Stored data:
···

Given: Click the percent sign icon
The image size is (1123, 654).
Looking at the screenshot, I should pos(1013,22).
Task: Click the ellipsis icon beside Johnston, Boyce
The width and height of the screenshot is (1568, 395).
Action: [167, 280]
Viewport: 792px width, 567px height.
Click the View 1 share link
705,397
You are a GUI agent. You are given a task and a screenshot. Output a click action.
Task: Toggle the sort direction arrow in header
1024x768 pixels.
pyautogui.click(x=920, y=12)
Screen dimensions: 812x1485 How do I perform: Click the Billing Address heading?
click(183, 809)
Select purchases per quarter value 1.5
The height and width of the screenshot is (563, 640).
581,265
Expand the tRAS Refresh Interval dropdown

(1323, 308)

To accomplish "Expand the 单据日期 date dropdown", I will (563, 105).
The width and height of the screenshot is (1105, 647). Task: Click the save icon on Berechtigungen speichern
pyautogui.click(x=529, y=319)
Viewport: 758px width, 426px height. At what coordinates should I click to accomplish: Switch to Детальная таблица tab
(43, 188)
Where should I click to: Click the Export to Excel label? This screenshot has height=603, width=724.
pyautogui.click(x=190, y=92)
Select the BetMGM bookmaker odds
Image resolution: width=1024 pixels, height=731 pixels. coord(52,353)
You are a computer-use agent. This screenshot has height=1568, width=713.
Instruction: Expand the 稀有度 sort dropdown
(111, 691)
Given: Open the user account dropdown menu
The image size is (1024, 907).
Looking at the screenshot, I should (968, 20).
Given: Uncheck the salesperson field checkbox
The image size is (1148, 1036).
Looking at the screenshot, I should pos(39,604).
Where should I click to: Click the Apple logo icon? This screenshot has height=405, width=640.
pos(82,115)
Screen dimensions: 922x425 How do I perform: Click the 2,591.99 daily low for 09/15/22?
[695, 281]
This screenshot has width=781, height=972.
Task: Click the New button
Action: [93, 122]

···

> WHAT YOU SHOULD DO
Reproduce exactly the lines from the one containing "Given: Uncheck the salesperson field checkbox" through the last line of the records above, including both, and nothing else.

> EXERCISE RESPONSE
Given: Uncheck the salesperson field checkbox
The image size is (1148, 1036).
Looking at the screenshot, I should pos(39,604).
Where should I click to: Click the Apple logo icon? This screenshot has height=405, width=640.
pos(82,115)
Screen dimensions: 922x425 How do I perform: Click the 2,591.99 daily low for 09/15/22?
[695, 281]
This screenshot has width=781, height=972.
Task: Click the New button
Action: [93, 122]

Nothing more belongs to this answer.